## ACTIVITY
Exactly as they appear, copy the lines from the one holding "Task: Click the move-to-folder icon" through the end of the records, leaving pictures out.

[DATA — start]

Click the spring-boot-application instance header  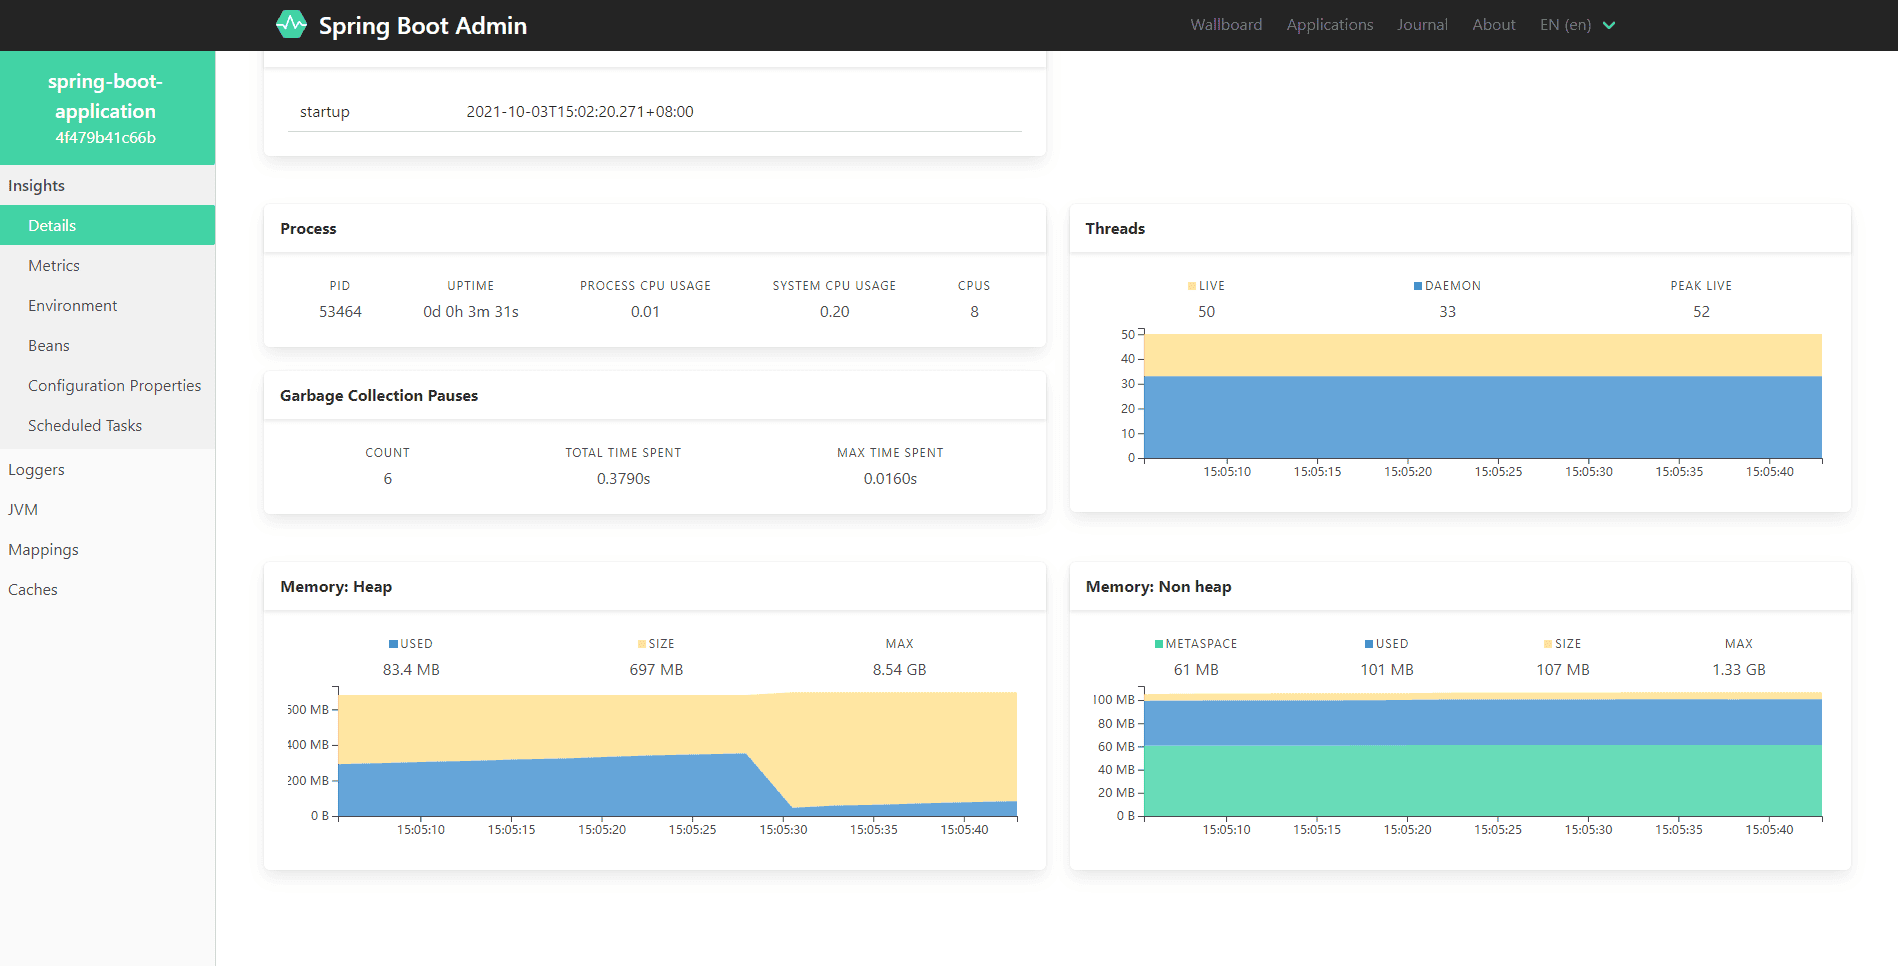106,108
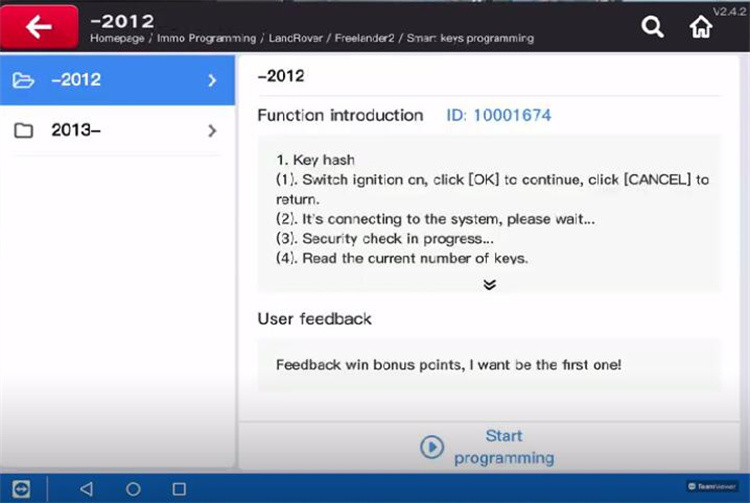Click the play icon beside Start programming
Screen dimensions: 750x503
[432, 447]
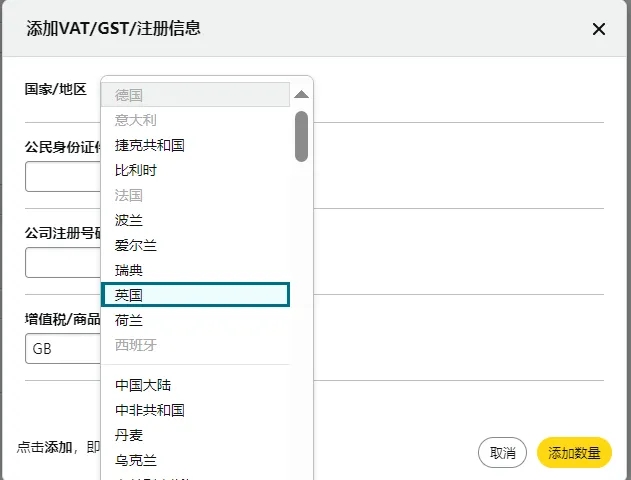The width and height of the screenshot is (631, 480).
Task: Pick 乌克兰 from the country dropdown
Action: point(136,460)
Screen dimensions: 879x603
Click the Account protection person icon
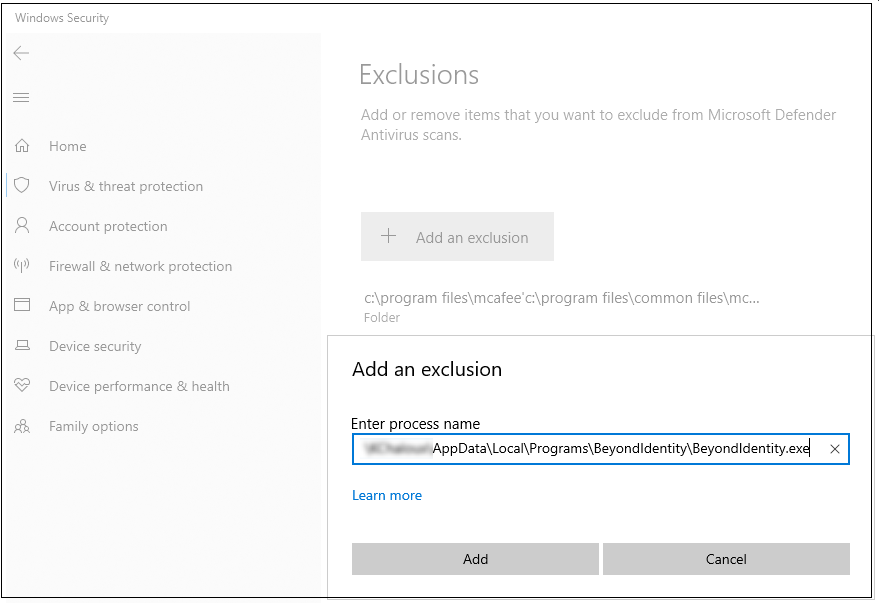(x=22, y=226)
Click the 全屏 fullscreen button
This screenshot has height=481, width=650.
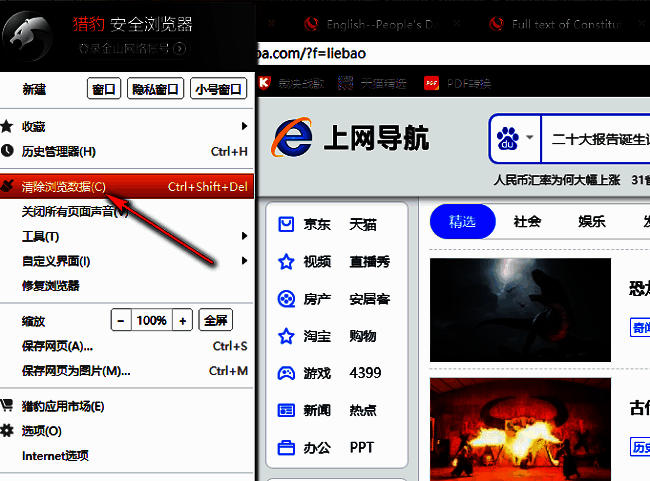point(216,321)
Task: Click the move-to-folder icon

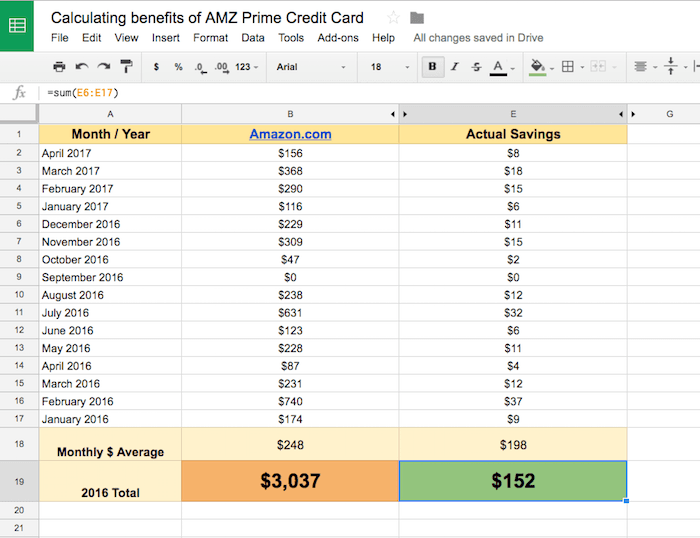Action: tap(417, 18)
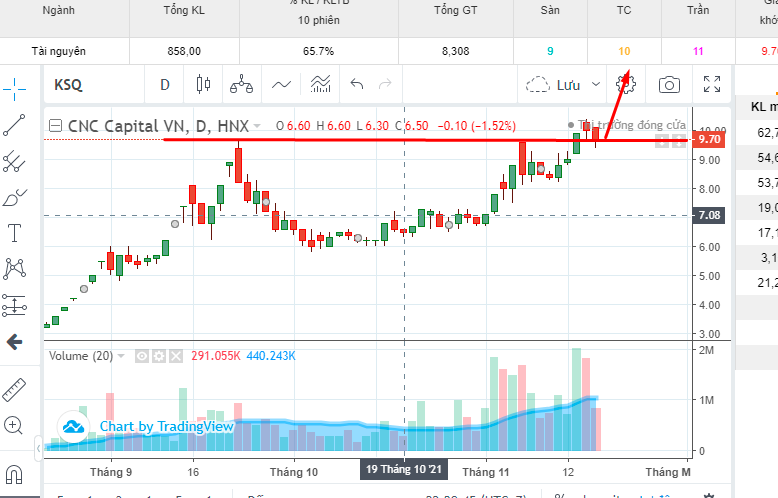Choose the pitchfork drawing tool
The image size is (778, 498).
tap(14, 161)
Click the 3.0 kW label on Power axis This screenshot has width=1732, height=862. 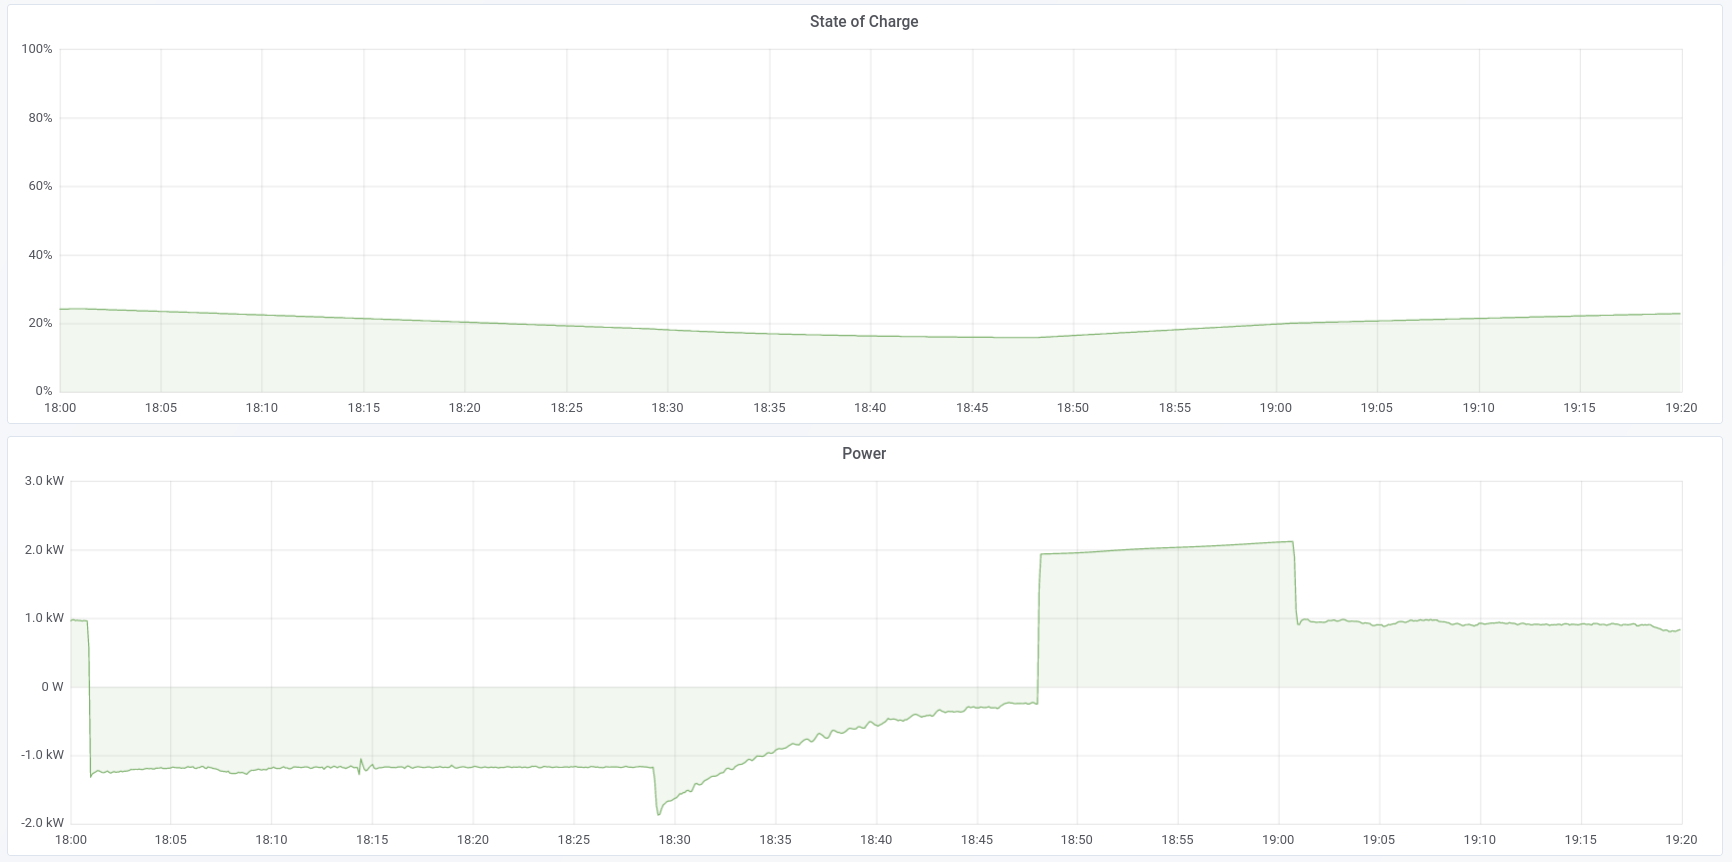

[DATA — finish]

## FINISHED EXERCISE
Task: Click the move-to-folder icon

Action: tap(417, 18)
Choose the pitchfork drawing tool
The image size is (778, 498).
tap(14, 161)
Click the 3.0 kW label on Power axis This screenshot has width=1732, height=862. 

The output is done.